(Gathered data)

[start]

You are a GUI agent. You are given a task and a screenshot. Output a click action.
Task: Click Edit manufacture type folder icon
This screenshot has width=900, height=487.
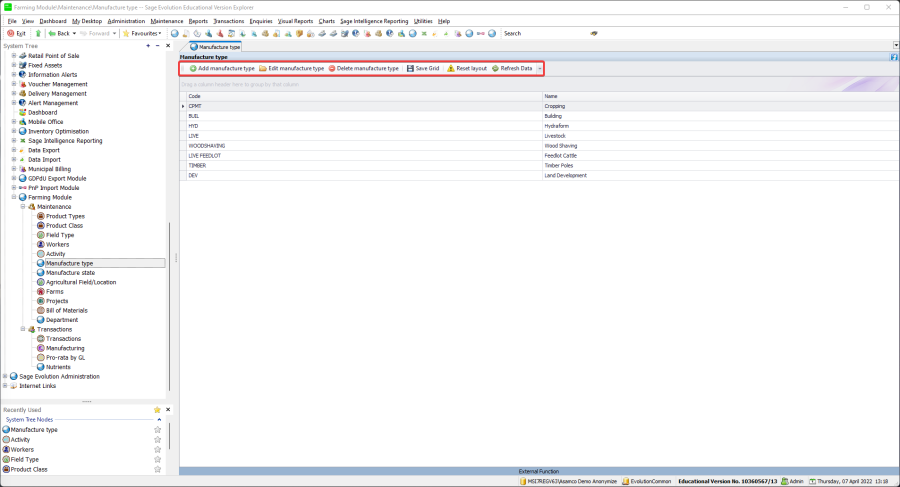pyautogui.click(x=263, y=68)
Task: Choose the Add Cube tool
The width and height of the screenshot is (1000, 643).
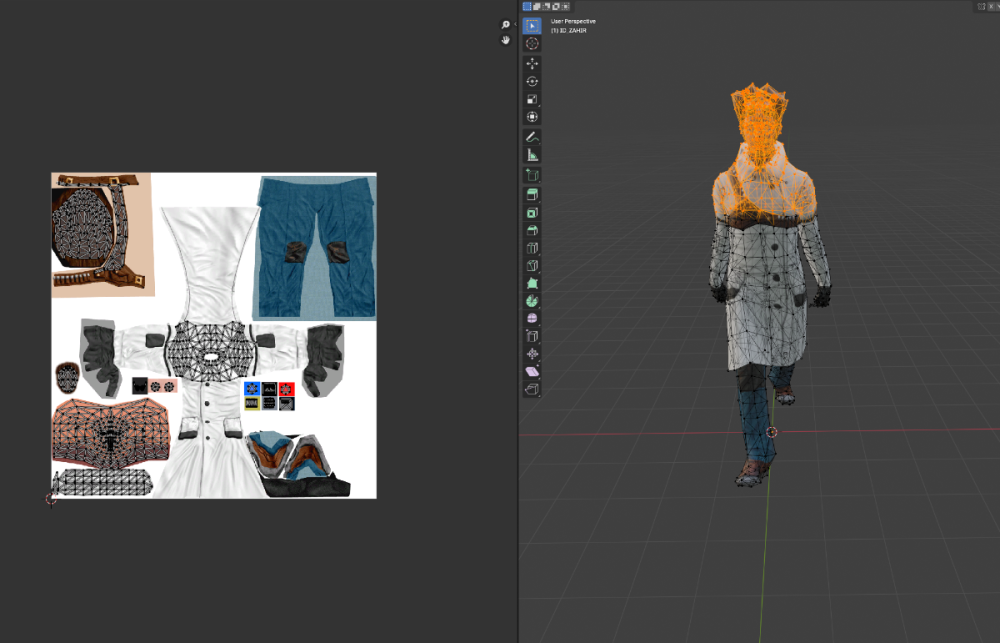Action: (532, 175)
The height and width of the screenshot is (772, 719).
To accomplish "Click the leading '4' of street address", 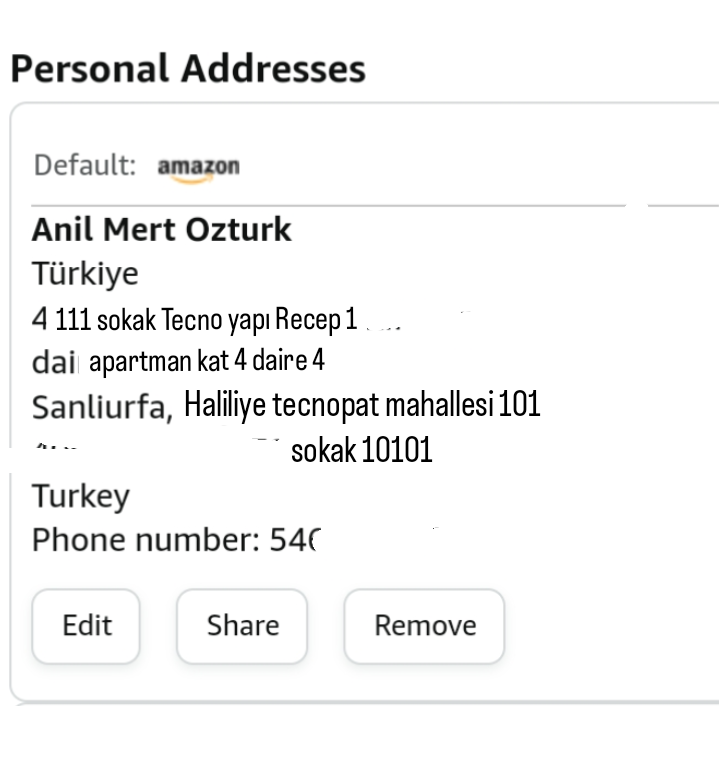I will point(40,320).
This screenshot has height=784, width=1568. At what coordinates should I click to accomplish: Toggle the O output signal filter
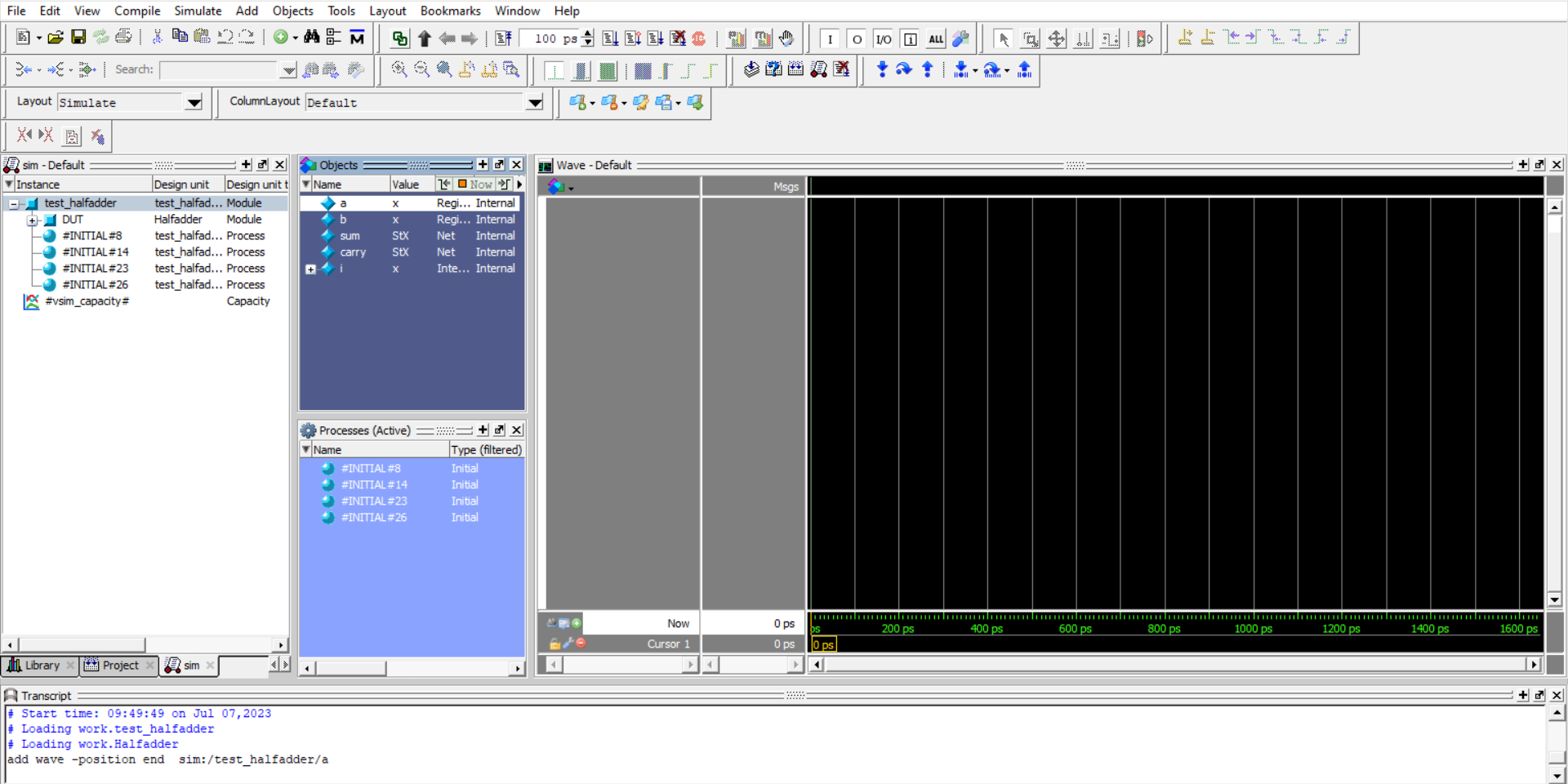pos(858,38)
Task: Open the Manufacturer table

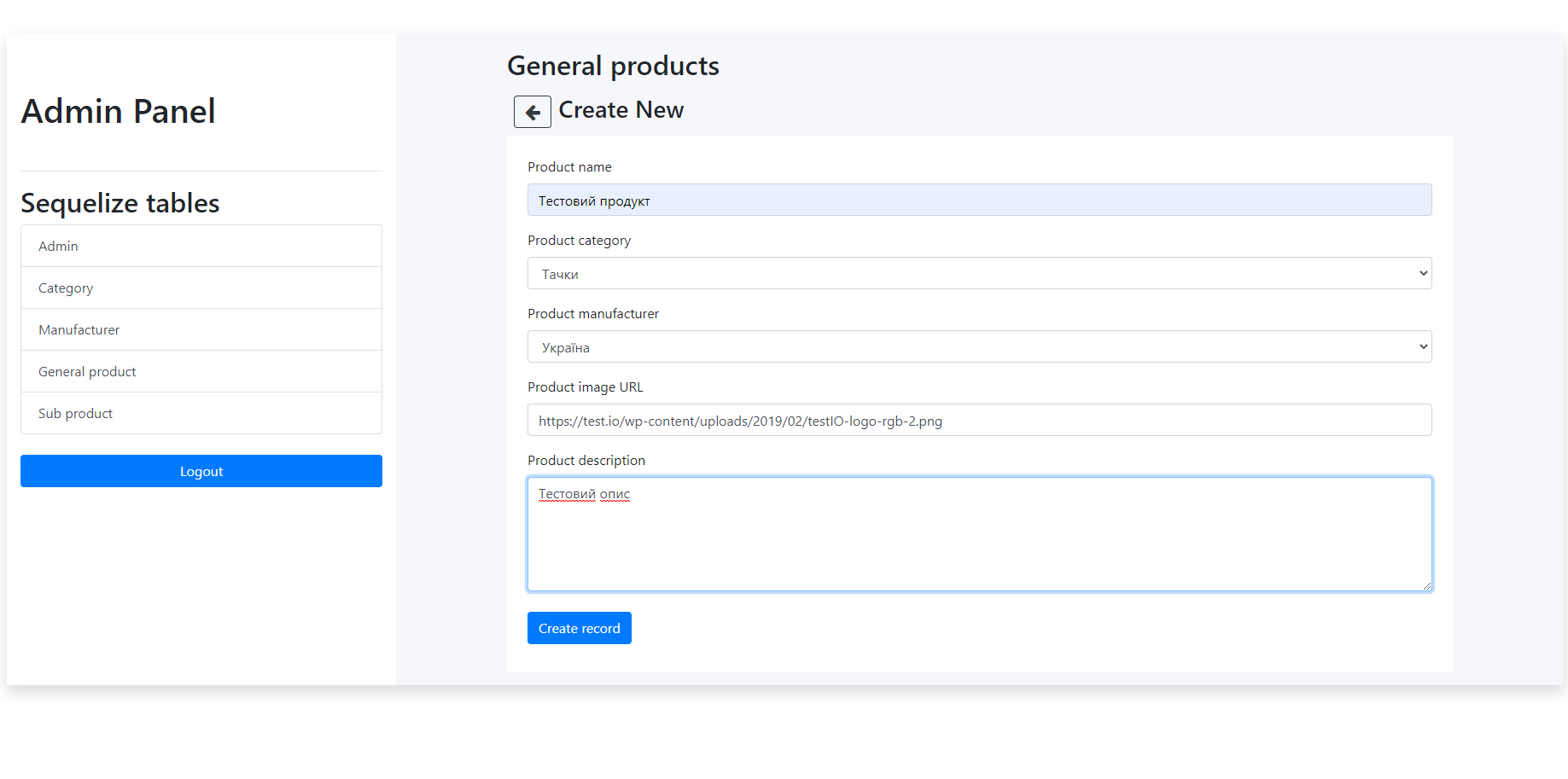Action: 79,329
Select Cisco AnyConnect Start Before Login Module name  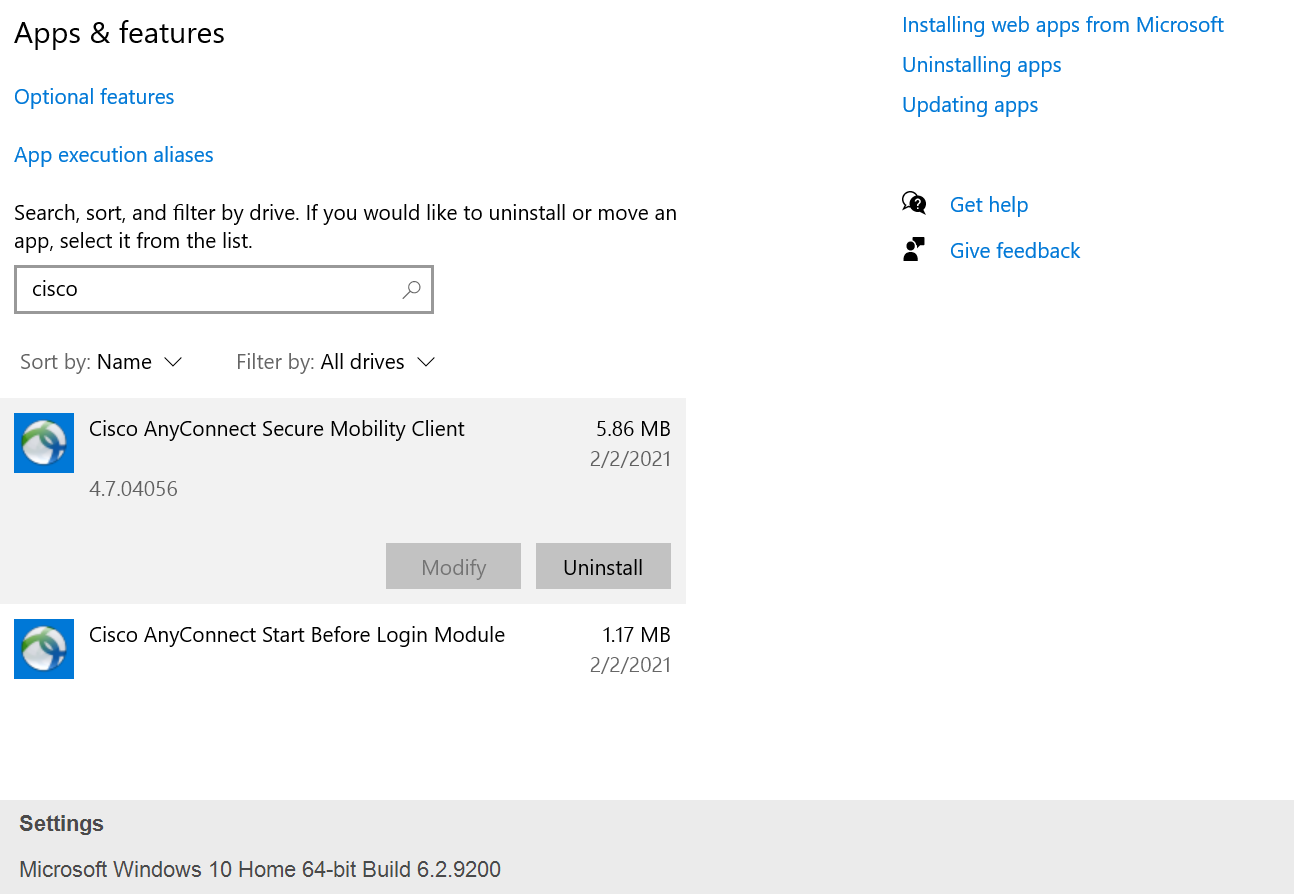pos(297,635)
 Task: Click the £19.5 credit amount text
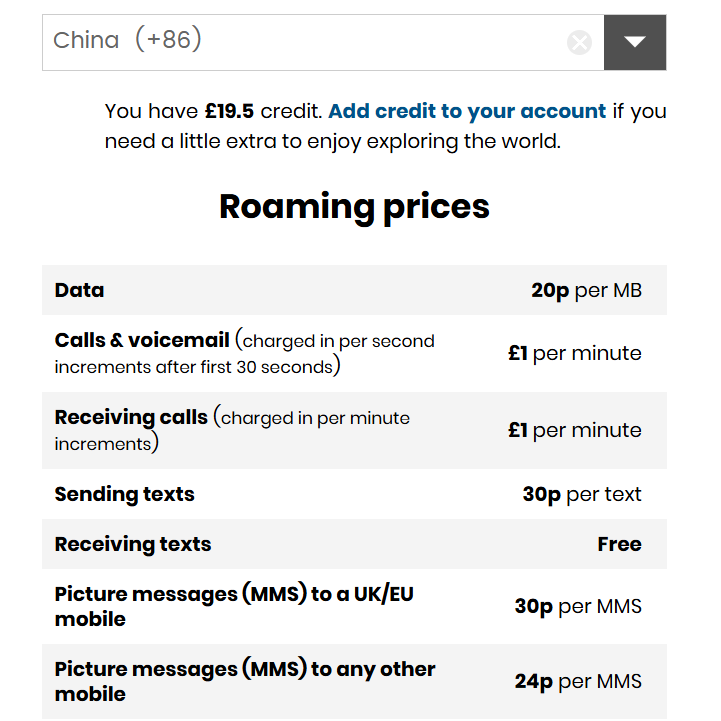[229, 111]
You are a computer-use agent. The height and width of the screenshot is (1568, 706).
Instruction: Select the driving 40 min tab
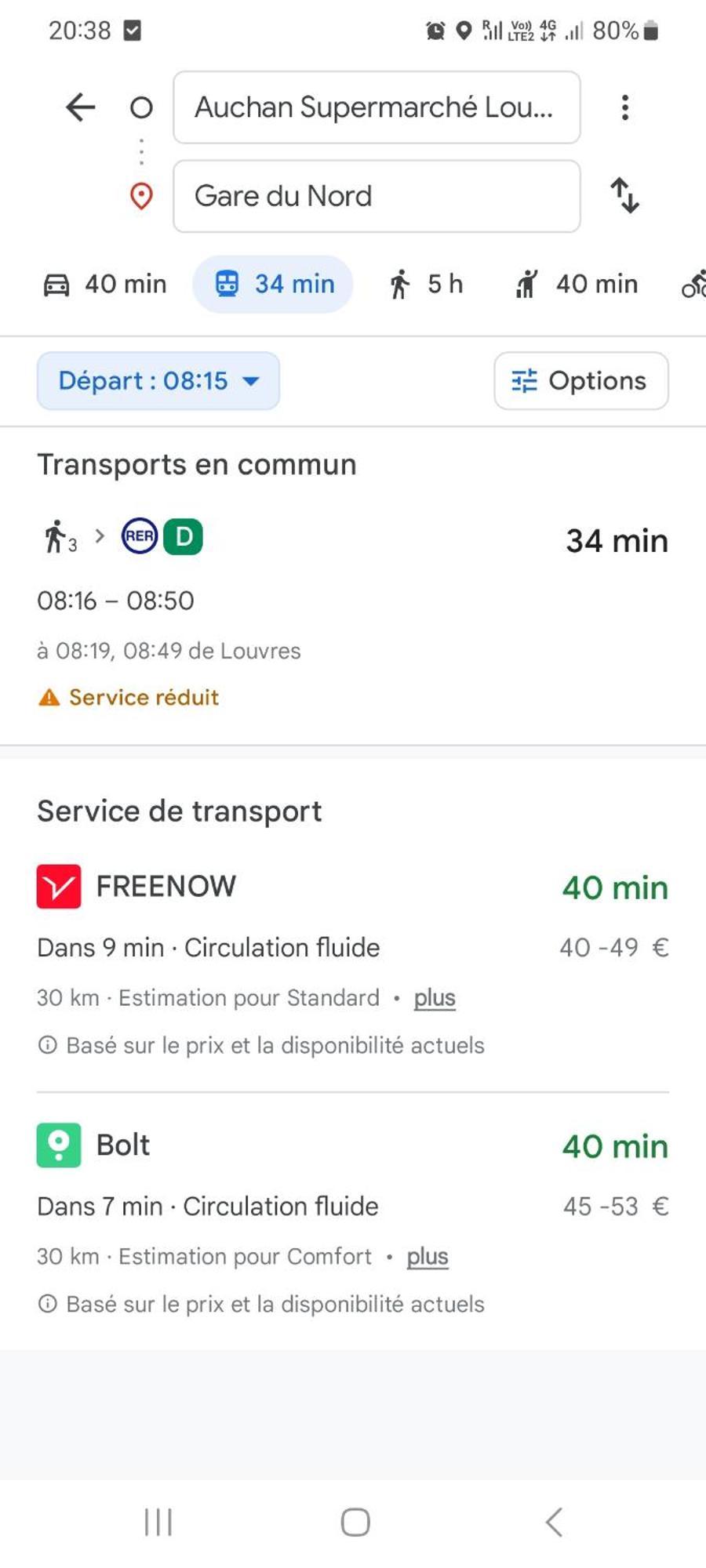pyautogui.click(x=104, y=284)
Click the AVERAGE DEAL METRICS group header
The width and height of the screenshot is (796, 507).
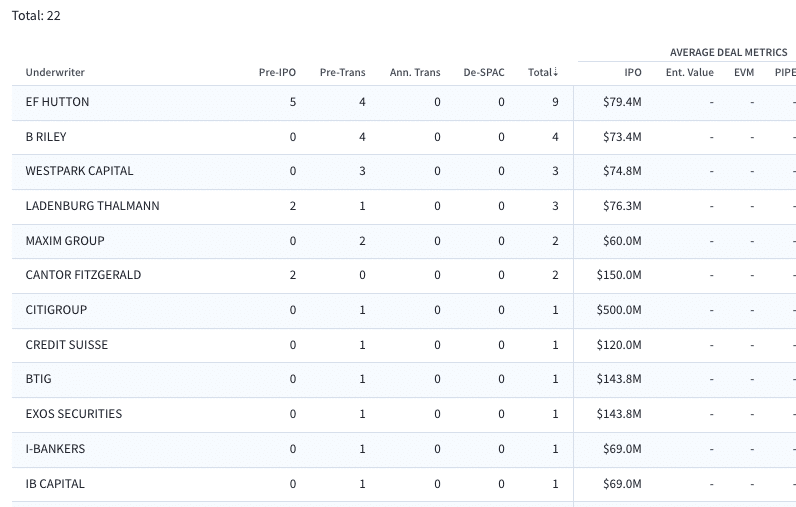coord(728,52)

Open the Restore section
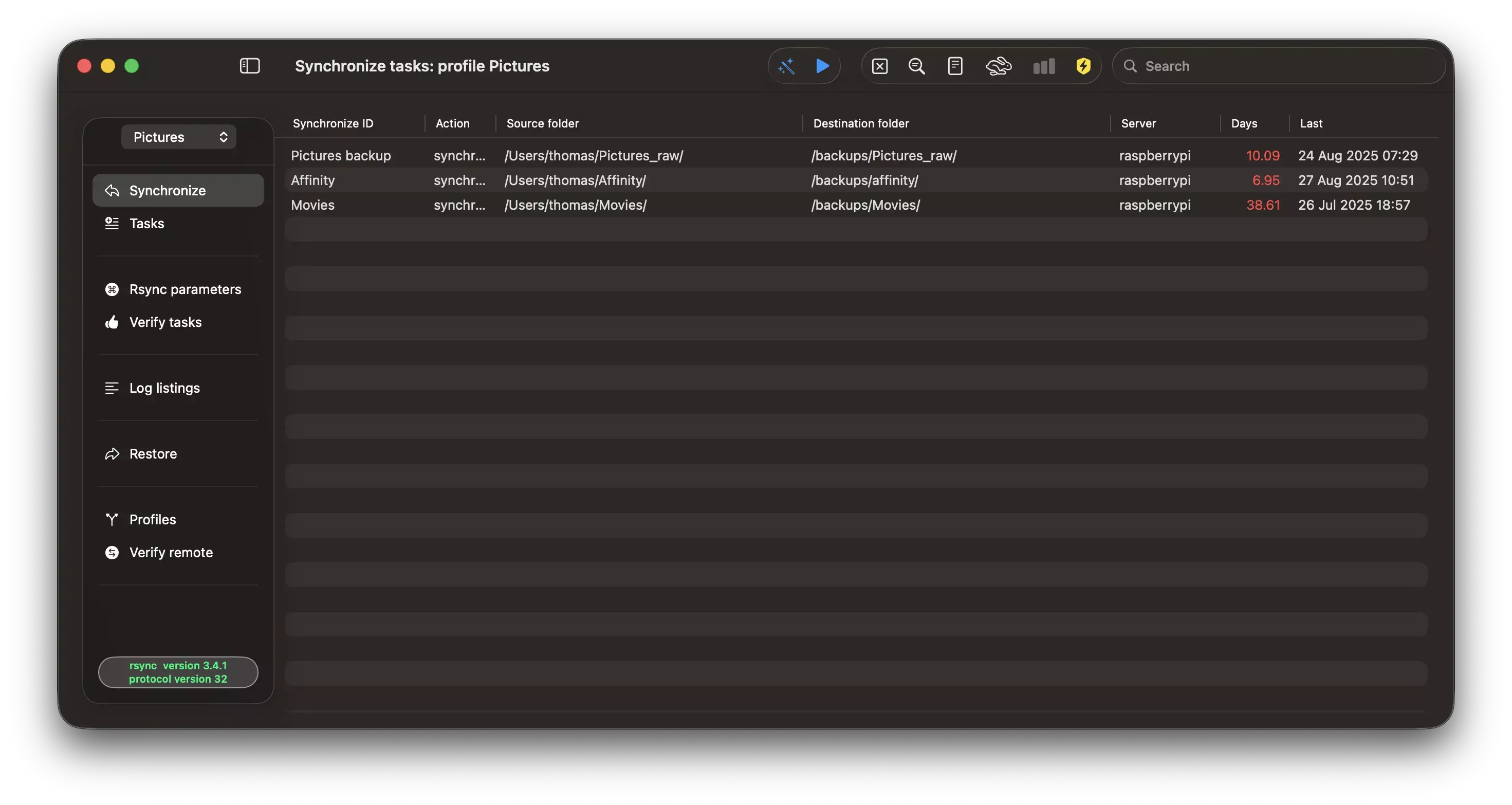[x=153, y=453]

[end]

*Do this*. Please lay out the data as a Markdown table with the columns Row and Line, starting with the line containing "You are a computer-use" and going on through the end of the data. Skip blank lines and leave the pictures out.

*Reply to the exercise*.
| Row | Line |
|---|---|
| 1 | You are a computer-use agent. The height and width of the screenshot is (1568, 706). |
| 2 | Instruction: Select the driving 40 min tab |
| 3 | pyautogui.click(x=104, y=284) |
| 4 | Click the AVERAGE DEAL METRICS group header |
| 5 | The width and height of the screenshot is (796, 507). |
| 6 | coord(728,52) |
| 7 | Open the Restore section |
| 8 | [x=153, y=453] |